**CONSEGNA**
Trascrivi fedelmente le righe a partire da quella che contiene "Given: Open the Cell Viewer dropdown" fino a quella che contiene "Viewport: 561px width, 500px", incluse entrambe.

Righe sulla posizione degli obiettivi
------------
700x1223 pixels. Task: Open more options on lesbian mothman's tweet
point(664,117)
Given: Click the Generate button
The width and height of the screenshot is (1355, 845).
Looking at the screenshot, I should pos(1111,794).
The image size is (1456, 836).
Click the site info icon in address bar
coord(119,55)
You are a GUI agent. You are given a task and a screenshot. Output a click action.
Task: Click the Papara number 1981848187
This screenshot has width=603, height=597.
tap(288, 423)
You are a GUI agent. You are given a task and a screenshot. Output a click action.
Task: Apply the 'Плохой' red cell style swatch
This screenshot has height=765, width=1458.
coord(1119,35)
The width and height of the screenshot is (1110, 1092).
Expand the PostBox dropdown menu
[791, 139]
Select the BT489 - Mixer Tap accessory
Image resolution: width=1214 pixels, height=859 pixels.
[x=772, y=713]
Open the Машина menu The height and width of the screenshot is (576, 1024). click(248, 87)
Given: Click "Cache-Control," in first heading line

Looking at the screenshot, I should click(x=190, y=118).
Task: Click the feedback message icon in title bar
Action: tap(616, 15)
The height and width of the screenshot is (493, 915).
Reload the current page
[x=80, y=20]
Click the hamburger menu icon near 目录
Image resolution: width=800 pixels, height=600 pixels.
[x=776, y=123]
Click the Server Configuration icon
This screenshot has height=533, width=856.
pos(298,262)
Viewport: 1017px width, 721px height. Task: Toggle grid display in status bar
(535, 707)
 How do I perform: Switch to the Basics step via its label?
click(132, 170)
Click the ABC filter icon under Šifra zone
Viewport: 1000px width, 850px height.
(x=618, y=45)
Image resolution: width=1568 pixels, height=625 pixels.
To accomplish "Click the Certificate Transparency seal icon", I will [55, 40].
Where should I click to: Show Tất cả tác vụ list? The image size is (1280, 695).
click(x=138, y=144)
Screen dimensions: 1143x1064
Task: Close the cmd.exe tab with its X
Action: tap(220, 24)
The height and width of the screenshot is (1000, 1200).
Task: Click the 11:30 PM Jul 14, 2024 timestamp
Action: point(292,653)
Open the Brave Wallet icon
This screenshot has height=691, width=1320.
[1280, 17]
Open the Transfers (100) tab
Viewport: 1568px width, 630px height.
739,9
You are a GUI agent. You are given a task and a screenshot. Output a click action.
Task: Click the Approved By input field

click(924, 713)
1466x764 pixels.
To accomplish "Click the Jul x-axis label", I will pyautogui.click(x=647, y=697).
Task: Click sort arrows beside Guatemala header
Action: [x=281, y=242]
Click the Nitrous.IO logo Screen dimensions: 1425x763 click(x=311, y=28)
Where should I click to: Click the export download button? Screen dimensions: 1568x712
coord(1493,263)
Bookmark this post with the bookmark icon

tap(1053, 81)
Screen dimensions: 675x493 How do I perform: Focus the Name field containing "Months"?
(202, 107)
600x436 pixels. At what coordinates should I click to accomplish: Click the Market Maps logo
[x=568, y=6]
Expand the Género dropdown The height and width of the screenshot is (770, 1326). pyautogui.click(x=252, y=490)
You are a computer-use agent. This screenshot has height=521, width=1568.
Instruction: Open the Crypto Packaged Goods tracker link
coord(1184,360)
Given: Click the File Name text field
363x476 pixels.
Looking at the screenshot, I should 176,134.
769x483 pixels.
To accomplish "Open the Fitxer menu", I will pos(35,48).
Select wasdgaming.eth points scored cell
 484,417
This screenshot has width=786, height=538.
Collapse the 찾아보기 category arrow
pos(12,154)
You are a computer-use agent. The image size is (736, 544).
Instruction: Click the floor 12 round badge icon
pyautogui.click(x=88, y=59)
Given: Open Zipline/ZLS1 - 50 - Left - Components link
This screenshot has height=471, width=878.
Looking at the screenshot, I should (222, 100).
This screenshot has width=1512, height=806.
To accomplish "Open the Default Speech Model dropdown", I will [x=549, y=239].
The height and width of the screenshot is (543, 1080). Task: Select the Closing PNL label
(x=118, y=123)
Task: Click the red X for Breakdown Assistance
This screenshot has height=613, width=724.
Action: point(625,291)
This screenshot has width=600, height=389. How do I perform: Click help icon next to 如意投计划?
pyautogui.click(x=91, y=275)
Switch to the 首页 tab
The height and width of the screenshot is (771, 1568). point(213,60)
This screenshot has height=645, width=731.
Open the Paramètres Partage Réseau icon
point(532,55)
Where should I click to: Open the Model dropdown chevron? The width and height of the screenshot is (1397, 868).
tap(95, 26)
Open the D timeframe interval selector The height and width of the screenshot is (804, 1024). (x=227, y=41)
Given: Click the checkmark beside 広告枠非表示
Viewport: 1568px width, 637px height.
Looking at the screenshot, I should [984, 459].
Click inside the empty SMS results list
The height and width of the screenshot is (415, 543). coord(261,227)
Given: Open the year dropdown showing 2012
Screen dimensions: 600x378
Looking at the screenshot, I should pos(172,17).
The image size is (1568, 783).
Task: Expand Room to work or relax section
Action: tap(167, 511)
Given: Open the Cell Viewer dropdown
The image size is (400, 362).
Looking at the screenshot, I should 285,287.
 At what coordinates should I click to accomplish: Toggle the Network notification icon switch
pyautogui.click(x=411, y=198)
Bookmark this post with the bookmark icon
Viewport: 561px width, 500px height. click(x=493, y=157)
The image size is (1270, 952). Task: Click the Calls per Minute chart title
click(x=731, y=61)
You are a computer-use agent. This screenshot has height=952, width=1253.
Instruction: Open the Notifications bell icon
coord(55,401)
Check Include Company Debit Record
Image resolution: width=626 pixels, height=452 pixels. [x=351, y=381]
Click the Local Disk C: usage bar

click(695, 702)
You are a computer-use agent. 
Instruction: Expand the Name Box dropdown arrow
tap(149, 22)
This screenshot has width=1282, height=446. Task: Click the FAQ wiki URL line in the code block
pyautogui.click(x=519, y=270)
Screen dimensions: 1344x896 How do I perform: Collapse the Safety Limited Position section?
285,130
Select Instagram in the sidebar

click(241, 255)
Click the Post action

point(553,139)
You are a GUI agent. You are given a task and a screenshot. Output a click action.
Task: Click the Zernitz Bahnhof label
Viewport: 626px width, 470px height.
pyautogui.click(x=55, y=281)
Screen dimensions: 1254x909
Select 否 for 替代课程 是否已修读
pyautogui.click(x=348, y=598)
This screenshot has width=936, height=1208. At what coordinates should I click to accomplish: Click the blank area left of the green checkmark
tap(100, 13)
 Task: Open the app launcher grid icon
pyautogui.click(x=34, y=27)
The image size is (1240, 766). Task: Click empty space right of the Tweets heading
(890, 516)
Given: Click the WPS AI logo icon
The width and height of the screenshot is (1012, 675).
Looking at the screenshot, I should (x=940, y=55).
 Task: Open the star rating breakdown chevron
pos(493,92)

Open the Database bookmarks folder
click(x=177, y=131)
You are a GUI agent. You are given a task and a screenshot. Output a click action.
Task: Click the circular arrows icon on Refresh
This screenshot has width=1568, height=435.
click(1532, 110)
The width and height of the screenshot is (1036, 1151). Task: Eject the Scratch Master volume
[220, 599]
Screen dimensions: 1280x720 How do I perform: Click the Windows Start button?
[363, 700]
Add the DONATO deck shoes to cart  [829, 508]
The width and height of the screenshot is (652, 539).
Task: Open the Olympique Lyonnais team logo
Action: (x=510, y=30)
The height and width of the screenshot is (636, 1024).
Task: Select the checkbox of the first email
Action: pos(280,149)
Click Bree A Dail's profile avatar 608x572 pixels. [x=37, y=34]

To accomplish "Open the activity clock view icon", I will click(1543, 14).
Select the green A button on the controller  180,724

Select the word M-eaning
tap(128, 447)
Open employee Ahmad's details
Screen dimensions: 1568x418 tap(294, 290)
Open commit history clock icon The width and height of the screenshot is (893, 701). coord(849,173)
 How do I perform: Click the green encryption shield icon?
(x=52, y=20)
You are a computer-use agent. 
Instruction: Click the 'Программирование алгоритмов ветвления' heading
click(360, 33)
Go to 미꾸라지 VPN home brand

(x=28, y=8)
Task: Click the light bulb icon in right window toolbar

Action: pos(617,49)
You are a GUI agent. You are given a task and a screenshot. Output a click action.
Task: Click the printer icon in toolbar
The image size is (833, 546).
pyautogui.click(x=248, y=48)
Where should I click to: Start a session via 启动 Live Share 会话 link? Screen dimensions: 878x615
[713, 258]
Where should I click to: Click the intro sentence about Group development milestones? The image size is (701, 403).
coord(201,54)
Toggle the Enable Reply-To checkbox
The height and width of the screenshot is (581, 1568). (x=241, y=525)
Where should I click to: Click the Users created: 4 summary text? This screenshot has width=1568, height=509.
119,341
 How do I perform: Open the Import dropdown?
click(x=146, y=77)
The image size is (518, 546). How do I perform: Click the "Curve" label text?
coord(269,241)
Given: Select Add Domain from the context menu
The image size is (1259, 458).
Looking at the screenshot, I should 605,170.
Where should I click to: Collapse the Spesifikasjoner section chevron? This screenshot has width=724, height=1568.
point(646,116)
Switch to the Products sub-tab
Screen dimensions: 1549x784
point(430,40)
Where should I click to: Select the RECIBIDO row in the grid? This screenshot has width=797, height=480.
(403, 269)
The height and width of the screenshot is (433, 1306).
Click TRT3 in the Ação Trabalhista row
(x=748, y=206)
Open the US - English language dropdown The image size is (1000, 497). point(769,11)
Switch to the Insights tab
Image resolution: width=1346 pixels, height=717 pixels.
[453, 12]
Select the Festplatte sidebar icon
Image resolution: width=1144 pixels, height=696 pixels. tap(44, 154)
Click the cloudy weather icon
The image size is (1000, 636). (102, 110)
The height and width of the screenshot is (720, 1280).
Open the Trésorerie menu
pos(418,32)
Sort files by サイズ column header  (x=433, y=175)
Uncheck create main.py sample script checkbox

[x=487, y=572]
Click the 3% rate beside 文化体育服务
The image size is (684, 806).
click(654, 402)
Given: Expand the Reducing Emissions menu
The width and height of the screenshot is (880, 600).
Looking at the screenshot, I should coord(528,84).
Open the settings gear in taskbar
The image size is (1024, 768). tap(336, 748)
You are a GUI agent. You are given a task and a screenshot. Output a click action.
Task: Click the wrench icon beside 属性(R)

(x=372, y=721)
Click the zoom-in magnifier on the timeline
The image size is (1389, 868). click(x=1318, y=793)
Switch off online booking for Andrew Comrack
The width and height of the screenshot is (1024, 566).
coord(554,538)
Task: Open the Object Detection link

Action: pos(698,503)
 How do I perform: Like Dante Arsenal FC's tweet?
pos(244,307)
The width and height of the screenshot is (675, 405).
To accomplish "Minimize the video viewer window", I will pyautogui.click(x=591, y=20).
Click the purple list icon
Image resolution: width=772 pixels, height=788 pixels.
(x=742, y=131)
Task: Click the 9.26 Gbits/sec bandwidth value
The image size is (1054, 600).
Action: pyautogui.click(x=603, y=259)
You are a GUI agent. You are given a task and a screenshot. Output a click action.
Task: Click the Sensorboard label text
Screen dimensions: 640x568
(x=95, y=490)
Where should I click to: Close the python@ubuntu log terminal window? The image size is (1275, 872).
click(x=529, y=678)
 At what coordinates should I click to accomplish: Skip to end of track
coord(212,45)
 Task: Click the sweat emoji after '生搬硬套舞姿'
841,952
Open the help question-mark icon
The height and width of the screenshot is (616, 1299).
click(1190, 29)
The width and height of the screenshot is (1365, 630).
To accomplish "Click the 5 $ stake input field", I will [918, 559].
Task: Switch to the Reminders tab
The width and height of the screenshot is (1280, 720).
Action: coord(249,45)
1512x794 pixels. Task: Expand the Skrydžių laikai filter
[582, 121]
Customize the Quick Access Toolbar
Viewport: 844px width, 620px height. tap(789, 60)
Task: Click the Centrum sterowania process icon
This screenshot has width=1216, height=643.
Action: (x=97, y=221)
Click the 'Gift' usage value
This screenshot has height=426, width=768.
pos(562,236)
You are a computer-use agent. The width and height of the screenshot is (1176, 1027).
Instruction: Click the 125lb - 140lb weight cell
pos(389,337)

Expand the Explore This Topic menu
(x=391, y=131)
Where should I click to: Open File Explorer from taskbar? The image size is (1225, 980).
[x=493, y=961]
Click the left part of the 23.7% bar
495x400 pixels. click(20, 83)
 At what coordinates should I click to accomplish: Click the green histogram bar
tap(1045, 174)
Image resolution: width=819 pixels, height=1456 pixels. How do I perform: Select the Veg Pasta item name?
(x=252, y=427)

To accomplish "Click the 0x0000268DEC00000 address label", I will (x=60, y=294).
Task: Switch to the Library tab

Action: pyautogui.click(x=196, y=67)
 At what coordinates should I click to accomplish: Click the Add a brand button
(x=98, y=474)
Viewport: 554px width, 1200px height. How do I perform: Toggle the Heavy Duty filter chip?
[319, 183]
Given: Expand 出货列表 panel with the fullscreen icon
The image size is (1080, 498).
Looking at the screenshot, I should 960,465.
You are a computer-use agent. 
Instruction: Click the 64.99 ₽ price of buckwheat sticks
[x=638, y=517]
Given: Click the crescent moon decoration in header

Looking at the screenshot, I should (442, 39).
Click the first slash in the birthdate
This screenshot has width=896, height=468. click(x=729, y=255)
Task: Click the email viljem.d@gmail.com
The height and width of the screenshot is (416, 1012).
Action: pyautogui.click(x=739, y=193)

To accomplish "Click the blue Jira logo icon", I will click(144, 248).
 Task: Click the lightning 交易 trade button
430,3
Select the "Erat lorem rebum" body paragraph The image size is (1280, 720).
------------
**RISPOSTA**
Given: Open the Cell Viewer dropdown
The image size is (400, 362).
Looking at the screenshot, I should 285,287.
 At what coordinates should I click to accomplish: Toggle the Network notification icon switch
pyautogui.click(x=411, y=198)
Bookmark this post with the bookmark icon
Viewport: 561px width, 500px height. click(x=493, y=157)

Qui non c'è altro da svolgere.